Les autres ont été amenés à la brigade de Nyanza, où elle pense être sauvée. Elle se retrouve enfermée pendant trois jours à la brigade, avec à peu près 200 personnes, sans eau ni nourriture. Les gendarmes viennent les récupérer chaque jour par petits groupes pour aller les tuer au stade de Nyanza. Un jour, alors qu’elle s’était placée près de la porte du cachot, un gendarme entre et lui piétine les pieds. Elle lui demande de l’eau et celui-ci prend pitié d’elle et la sauve en l’habillant en costume de gendarme et en la plaçant dans son bureau alors que tous les autres se font tuer au stade de Nyanza. Il la confie à une femme de soldat dans une maison où les gendarmes se retrouvent souvent et se vantent des meurtres, des viols et des pillages. Après un mois la femme du soldat quitte la maison sans la prévenir. On l’amène à Muhanga. Là, elle croise des enfants de son ancienne école primaire, qui la reconnaissent presque et sont étonnés de la voir vivante alors que tous les Tutsi de Nyanza ont été tués. Elle dit ne pas les connaitre. Elle apprend que son père a été tué au Stade, que ses grands-parents ont été tués chez eux. Elle n’a jamais retrouvé les corps de son petit frère et de sa petite sœur. Sa maison a été entièrement détruite. Elle n’a jamais vu l’accusé pendant le génocide. Aujourd’hui, elle a perdu toute sa famille et elle ne sait que répondre à son enfant de huit ans qui lui demande pourquoi elle n’a pas de famille et pourquoi il ne peut, comme les autres enfants de son âge, passer ses vacances chez ses grands-parents.

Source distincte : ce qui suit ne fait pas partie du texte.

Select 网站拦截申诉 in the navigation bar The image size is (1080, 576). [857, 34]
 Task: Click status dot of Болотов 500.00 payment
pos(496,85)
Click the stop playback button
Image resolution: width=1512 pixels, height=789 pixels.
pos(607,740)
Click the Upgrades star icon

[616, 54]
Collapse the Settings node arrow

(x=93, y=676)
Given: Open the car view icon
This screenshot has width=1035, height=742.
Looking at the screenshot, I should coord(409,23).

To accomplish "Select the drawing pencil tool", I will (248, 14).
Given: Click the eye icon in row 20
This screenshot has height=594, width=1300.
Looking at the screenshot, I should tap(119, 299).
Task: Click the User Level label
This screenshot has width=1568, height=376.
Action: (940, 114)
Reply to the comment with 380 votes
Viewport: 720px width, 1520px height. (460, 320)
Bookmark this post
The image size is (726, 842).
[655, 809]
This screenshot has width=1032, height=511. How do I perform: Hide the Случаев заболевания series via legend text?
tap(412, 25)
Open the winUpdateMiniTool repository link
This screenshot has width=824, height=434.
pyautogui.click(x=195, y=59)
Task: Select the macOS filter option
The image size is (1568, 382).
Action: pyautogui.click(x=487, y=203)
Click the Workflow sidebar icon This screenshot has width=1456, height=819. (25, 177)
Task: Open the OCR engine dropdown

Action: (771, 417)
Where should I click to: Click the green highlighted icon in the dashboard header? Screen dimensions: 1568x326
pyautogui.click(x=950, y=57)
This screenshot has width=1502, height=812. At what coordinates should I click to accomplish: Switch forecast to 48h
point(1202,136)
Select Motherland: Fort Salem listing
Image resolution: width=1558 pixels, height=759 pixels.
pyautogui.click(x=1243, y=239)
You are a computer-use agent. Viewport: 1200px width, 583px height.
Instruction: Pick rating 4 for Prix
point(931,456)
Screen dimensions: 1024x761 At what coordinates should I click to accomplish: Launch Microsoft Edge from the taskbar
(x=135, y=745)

Deuxièmement, Madame Yvette NIYONTEZE raconte qu’au moment du génocide, elle n’avait que 10 ans. Avant les événements, elle ignorait totalement la notion d’appartenance ethnique. Ce n’est que peu à peu qu’elle a commencé à en entendre parler à la radio, puis à l’école, où on leur demandait de plus en plus souvent de préciser leur appartenance ethnique. Par exemple, les élèves étaient invités à se répartir dans deux groupes distincts, selon leur origine. Au début, elle se plaçait naturellement dans le groupe le plus nombreux. Mais un jour, le professeur, qui connaissait ses origines, lui demanda de rejoindre l’autre groupe, celui des élèves moins nombreux. C’est ainsi qu’elle apprit qu’elle était Tutsi.

Dès le 20 avril 1994 dans le quartier de Gihisi de Nyanza, les Tutsi allaient passer la nuit chez les Hutus pour se protéger. Les familles partaient en se dispersant. On l’a amenée se cacher chez sa marraine mais les Interahamwe l’y ont trouvée. On l’a ramenée chez ses parents mais ceux-ci avaient fui. Elle est restée seule dans leur maison. Le soir même lors d’une attaque dirigée par des militaires, gendarmes et civils Interahamwe, un gendarme et un militaire sont venus taper à la porte car ils voulaient utiliser leur téléphone. Ils l’ont trouvée dans la maison. Le militaire lui explique vouloir utiliser le téléphone d’abord, puis qu’il reviendrait délibérer sur son sort. Elle explique qu’à ce moment-là, elle ressemblait à un garçonnet car elle portait un short et avait les cheveux courts. Le militaire lui dit alors qu’elle aura plus de chance de mourir ce jour-là si c’est un garçon. Elle dit être une fille. Il lui explique qu’il va essayer de retrouver son père et son frère en premier lieu afin de les tuer, puis qu’il reviendrait la tuer en dernier lieu. Il la confie à un voisin Hutu et lui dit qu’il reviendrait la tuer lorsqu’il en aura envie.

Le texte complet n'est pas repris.